About LIFE
What is LIFE?
The Land-cover change Impacts on Future Extinctions (LIFE) metric quantifies the impact of human-driven habitat changes on species extinctions. It captures the direct impact of human land use—our most significant influence on biodiversity—allowing the effects of a wide range of actions, from large-scale conservation efforts down to our individual dietary choices, to be measured in terms of their impact on extinctions, without the need for end users themselves to have access to high-performance computing.
Using LIFE
LIFE helps measure the extinction impact of any action that affects land cover. For example:
Measuring harm to biodiversity by integrating with data on land-cover change,
Linking with agricultural and trade data to assess the impact of food production and consumption,
Prioritising competing conservation investments,
Prioritising restoration efforts, and
Combining with counterfactual methods to evaluate the effectiveness of conservation projects.
Key properties
LIFE models species-specific responses to changes in land cover (i.e., conversion from one land type to another) - the most significant way in which humans threaten biodiversity.
LIFE focuses on extinctions, because these are irreversible, and because they are of even greater concern to the public than other aspects of biodiversity loss.
It currently uses data on >30,000 species of birds, mammals, reptiles, and amphibians - the only groups for which range and habitat preference data is available for more or less all species.
It can be disaggregated to allow the impact on individual species or groups of species to be determined.
It is on a ratio scale - meaning that values are directly comparable between locations and that negative and positive values (denoting reductions or increases in numbers of extinctions, respectively) are numerically equal and opposite to each other.
It is scalable - the layer can be reliably used for assessing the impact of actions that are much larger or smaller than the size of the cells for calculating and plotting LIFE scores without requiring further analysis at new scales.
Future developments
The aim is that LIFE layers will be updated regularly to incorporate the newest data on species and habitat distributions. Beyond this, further work is ongoing to look at the impact of different land-cover conversions (e.g., the impact of urban development) as well as the impact of changes in habitat quality and, in the case of agriculture, the intensity of human land use. Modelling efforts are underway to parameterise the shape of the extinction curve. We also plan to broaden the taxonomic scope by integrating data on additional taxa. Finally, we are working to incorporate measures of uncertainty into our layers to improve their robustness and reliability.

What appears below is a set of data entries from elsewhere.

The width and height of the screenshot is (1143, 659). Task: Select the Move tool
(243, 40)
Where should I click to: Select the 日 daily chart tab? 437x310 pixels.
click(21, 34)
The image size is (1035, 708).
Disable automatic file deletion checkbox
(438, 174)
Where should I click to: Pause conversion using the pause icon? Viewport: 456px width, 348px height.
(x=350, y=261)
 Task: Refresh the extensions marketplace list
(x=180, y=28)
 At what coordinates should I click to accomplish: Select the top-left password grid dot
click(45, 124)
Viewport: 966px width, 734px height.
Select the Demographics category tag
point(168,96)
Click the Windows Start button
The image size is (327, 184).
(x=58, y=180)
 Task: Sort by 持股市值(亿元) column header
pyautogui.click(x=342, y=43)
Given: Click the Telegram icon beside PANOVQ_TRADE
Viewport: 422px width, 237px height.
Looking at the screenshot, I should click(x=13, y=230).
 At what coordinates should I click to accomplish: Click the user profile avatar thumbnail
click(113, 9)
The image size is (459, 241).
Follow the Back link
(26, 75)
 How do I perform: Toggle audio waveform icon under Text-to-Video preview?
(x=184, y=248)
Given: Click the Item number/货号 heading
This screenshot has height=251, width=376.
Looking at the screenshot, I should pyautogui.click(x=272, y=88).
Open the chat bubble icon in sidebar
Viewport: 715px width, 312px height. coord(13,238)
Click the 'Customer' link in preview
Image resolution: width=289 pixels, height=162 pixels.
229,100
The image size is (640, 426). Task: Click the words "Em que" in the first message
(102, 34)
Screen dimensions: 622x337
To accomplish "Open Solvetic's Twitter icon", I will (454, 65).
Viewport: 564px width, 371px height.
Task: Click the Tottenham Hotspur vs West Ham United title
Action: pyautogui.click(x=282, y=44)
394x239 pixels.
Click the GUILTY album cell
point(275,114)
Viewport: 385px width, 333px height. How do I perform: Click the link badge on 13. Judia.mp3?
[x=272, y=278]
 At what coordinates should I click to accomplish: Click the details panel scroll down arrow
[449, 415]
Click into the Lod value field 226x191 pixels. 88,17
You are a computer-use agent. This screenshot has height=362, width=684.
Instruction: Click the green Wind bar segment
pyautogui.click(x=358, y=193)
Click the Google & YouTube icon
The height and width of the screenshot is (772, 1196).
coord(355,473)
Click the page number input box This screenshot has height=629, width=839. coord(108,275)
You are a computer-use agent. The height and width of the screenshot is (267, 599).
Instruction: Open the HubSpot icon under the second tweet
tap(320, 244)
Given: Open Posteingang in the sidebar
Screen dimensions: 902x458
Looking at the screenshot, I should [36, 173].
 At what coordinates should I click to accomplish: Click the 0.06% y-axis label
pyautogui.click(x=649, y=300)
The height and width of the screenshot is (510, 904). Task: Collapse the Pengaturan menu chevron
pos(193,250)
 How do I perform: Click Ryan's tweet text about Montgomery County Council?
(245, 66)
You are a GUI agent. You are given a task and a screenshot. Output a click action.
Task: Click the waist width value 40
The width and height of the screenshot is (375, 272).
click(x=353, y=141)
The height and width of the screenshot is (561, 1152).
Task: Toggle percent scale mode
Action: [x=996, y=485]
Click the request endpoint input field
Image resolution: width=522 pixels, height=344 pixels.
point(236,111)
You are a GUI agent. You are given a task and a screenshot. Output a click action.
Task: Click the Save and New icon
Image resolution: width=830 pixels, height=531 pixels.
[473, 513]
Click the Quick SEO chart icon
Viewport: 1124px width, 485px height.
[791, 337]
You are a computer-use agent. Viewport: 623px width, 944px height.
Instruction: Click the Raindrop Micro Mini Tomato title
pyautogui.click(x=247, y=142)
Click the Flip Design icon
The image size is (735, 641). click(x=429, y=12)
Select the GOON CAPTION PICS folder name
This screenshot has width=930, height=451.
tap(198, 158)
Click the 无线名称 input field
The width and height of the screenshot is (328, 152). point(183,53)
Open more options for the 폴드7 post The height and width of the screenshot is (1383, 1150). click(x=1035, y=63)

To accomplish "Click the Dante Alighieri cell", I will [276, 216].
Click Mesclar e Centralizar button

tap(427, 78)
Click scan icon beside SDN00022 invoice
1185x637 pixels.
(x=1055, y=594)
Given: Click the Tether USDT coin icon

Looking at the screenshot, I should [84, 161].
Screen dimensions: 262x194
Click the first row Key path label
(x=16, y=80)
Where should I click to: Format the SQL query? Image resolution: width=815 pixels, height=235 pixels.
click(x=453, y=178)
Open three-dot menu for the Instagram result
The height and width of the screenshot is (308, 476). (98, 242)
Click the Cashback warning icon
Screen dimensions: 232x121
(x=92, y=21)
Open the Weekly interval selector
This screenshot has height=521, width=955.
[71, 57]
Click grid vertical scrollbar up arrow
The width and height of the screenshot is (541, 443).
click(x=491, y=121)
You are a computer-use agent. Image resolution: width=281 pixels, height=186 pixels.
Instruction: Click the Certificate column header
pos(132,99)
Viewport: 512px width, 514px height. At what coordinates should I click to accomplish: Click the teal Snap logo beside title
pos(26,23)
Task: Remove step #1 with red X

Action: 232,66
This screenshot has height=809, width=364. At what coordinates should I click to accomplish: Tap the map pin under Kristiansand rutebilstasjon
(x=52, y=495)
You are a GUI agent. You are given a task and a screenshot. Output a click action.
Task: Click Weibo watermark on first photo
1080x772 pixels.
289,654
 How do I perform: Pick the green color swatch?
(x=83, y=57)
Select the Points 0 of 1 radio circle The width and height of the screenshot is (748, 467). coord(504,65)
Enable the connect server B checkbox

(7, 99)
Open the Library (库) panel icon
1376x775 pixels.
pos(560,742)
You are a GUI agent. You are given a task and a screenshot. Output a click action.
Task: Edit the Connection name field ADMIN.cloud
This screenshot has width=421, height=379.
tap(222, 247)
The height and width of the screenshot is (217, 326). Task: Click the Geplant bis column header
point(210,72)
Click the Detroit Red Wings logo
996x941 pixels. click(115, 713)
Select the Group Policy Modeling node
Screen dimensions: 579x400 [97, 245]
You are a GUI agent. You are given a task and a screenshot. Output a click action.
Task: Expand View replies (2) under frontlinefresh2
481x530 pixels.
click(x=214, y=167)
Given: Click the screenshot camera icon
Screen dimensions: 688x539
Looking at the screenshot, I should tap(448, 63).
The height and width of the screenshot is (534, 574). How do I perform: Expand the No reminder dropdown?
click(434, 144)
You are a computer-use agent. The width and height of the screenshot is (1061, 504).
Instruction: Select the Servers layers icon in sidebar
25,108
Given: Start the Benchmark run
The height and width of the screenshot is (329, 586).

Scientific basis and applications
The theory and assumptions underlying the LIFE metric was established in "LIFE: A metric for mapping the impact of land-cover change on global extinctions," published in Philosophical Transactions of the Royal Society B (doi.org/10.1098/rstb.2023.0327).
Further work has been done to parameterise the shape of the extinction curve in "A general relationship between population size and extinction risk," in review (doi.org/10.33774/coe-2024-m9dqp-v3).
LIFE has been used to quantify the impact of the food we eat in "Food impacts on species extinction risks can vary by three orders of magnitude," published in Nature Food (doi.org/10.1038/s43016-025-01224-w).
We explore the scope and flexibility of the LIFE metric by applying it to a range of conservation issues from tracking near real-time forest loss through to measuring the effectiveness of conservation in "Informing conservation problems and actions using an indicator of extinction risk: A detailed assessment of applying the LIFE metric," published in Biological Conservation (doi.org/10.1016/j.biocon.2025.111663).